In most cases, deep earthquakes occur at a depth of 600 km, while below 680 km they almost disappear, suggesting that they are related to peridot phase transitions. To test this hypothesis, the scientists conducted experiments under a series of overlapping phase transitions: pressures ranged from 1.1 to 170,000 atmospheres and temperatures ranged from 590 to 1080 degrees Celsius.
It turns out that olivine does indeed suffer from brittle deformation at pressures over 130,000 atmospheric pressures, but it only occurs within a narrow temperature range of 830 to 890 degrees Celsius. The fracture strength of olivine drops sharply at these temperatures, resulting in a lower than the plastic deformation threshold, where the plastic deformation threshold remains high, ranging from 20 to 40,000 atmospheres.
X ray diffraction shows that brittle fracture occurs due to the beginning of the phase transition from olivine to silica. The emerging islands of the new phase act as stress concentration areas, which "catalyze" the phase transition in adjacent areas - a "crack-resistant" form in olivine, which consists of a mixture of nanocrystalline olivine and calciumite, with a greater density than the environment.

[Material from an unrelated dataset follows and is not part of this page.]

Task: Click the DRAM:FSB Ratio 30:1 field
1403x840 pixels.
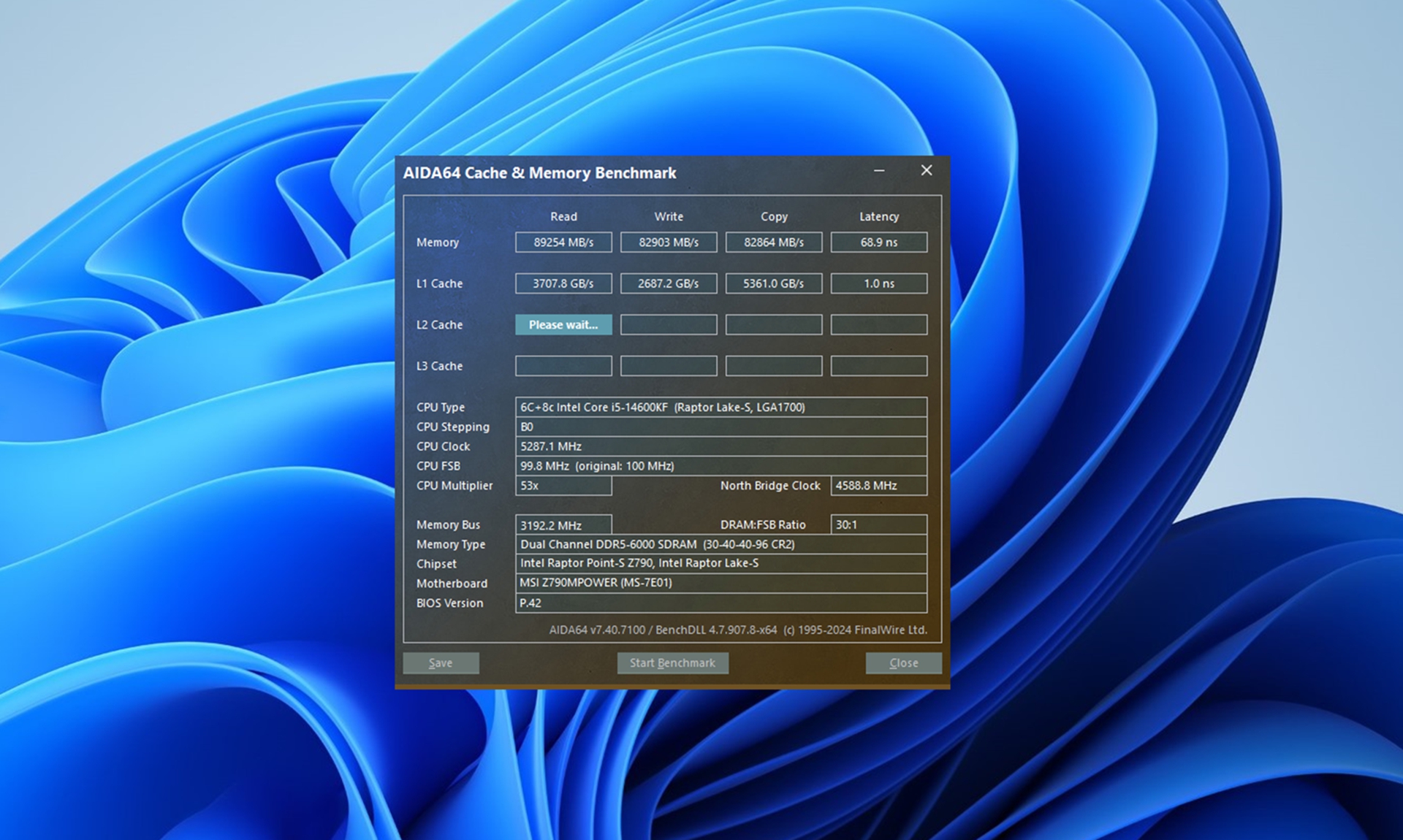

left: part of the experimental hyperbaric chamber. piston , molybdenum capsules and magnesium oxide seals are displayed in black, and the dividing lines are displayed in red. Middle: Micrograph of cross-section with splitting lines (resistant to cracking) filled with a mixture of olivine and silicaite crystals and surrounded by olivine. On the right are the inclusions of iron particles formed during melting of the shear zone.
The rock part begins to move along the cracks, accompanied by strong sound emission, i.e. crackling sound. Due to high pressure, friction causes heating up to 2000-2200 degrees Celsius. This can cause instant melting and "lubrication" the cracks with a thin layer of melt.Above 890 degrees, the cracks cease completely—the splitting is replaced by plastic deformation, which explains the sharp decline in the number of earthquakes above 680 km.
Previously, scientists linked deep earthquakes to phase transitions of other minerals sinking into the mantle during subduction, but the described experiments confirmed that olivine itself may be the source of the earthquake . The easy propagation and free sliding along the cracks cause it to spread throughout the sample and in the mantle to the entire mechanical stress region. Therefore, large-scale release of seismic energy in the mantle transition zone proved to be truly possible.